Working data —
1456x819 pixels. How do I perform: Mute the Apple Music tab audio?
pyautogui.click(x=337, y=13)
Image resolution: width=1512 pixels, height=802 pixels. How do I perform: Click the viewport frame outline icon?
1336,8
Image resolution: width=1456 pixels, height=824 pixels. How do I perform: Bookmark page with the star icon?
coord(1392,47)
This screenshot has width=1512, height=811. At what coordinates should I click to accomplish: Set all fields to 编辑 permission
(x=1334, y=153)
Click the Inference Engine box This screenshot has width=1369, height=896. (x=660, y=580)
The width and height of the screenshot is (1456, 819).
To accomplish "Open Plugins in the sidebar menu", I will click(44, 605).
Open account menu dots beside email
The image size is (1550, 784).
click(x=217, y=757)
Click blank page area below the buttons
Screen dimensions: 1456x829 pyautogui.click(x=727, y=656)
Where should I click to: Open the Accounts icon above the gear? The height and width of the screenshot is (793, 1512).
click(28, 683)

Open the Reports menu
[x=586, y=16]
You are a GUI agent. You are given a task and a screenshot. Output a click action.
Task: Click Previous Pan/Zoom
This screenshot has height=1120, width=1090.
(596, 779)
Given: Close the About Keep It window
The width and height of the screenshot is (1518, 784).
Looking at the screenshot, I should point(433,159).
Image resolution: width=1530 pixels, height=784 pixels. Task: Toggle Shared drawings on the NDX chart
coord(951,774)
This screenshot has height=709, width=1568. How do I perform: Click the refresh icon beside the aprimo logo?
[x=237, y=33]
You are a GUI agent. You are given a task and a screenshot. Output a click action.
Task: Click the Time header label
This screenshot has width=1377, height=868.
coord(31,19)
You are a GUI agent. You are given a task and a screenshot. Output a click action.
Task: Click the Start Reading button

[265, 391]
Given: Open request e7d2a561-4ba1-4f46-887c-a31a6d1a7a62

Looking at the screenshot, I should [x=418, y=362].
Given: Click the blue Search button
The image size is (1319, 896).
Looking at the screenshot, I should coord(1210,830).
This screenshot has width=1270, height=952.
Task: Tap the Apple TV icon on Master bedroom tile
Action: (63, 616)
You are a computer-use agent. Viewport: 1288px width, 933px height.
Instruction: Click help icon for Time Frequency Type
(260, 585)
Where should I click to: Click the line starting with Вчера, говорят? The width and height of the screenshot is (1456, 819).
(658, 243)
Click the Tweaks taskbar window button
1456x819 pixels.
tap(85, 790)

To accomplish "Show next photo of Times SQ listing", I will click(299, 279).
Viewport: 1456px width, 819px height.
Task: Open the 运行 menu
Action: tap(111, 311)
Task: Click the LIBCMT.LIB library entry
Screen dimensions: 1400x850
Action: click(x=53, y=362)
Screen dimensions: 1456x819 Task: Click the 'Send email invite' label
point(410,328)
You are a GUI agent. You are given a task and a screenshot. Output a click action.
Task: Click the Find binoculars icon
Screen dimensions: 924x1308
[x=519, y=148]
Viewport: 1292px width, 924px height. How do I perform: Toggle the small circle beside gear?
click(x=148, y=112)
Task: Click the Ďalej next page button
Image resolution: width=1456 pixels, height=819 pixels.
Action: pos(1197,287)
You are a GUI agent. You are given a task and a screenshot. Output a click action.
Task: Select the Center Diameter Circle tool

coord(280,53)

Task requirements —
An exact copy of the lines from the one containing "Task: Click the Find binoculars icon" through the end of the entries is required, and nothing beyond them.

Response —
Task: Click the Find binoculars icon
Screen dimensions: 924x1308
[x=519, y=148]
Viewport: 1292px width, 924px height. How do I perform: Toggle the small circle beside gear?
click(x=148, y=112)
Task: Click the Ďalej next page button
Image resolution: width=1456 pixels, height=819 pixels.
Action: pos(1197,287)
You are a GUI agent. You are given a task and a screenshot. Output a click action.
Task: Select the Center Diameter Circle tool

coord(280,53)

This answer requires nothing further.